E nga mana, e nga reo, e nga iwi o te motu nei, tēnā koutou, tēnā koutou tēnā koutou katoa.  Nga rangatira o Te Ope Kātua o Aotearoa, nga apiha me nga toa o Te Taua Moana o Aotearoa, Ngāti Tūmatauenga me Te Tauaarangi o Aotearoa, e huihui nei, tēnei aku mihi māhana ki a koutou, kia ora tātou katoa. 

Distinguished guests, ladies and gentlemen I extend my greetings to you all.  To the leaders of the New Zealand Defence Force, and the officers and sailors, soldiers and airmen and airwomen of the Royal New Zealand Navy, the New Zealand Army and the Royal New Zealand Air Force I offer warm greetings to you as well.

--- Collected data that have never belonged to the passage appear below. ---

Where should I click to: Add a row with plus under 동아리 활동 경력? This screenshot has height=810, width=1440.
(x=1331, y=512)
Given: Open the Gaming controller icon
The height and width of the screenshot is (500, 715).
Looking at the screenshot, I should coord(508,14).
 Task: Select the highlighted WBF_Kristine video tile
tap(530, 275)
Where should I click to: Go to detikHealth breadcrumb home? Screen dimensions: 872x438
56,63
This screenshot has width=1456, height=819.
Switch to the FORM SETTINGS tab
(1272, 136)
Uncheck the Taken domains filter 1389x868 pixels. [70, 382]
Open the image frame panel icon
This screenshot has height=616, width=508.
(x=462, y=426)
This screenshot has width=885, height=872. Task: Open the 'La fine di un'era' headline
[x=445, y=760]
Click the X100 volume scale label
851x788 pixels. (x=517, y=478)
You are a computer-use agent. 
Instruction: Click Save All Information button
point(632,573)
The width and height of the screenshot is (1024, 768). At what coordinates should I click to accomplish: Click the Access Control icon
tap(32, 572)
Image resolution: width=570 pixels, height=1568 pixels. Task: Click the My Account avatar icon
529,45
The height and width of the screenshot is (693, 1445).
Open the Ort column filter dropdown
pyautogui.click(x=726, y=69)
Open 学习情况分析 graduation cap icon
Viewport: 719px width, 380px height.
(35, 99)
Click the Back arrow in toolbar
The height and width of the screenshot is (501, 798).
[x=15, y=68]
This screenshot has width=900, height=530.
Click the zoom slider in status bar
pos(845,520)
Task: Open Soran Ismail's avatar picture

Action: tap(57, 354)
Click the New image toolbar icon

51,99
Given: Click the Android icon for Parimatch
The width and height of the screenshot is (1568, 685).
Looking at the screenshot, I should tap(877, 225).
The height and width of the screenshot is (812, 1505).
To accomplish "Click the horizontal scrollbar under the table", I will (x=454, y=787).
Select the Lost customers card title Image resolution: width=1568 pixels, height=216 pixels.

I specifically acknowledge: the Minister of Defence, Hon Dr Jonathan Coleman; Air Marshal Mark Binskin, Vice-Chief of the Australian Defence Force; Lieutenant General Don McIver, President of the Royal New Zealand Returned and Services Association; Lieutenant General Rhys Jones, Chief of Defence Force and Mrs Debbie Jones; Ms Helene Quilter, Secretary of Defence, and Mr Geoff Henley; Major General Tim Keating, Vice Chief of Defence Force and CDF-designate, and Mrs Brenda Keating; Rear Admiral Jack Steer, Chief of Navy; Major General Dave Gawn, Chief of Army, and Mrs Anna Gawn; and Air Vice-Marshall Kevin Short, Commander Joint Forces New Zealand, and Mrs Sherryl Short – tēnā koutou katoa.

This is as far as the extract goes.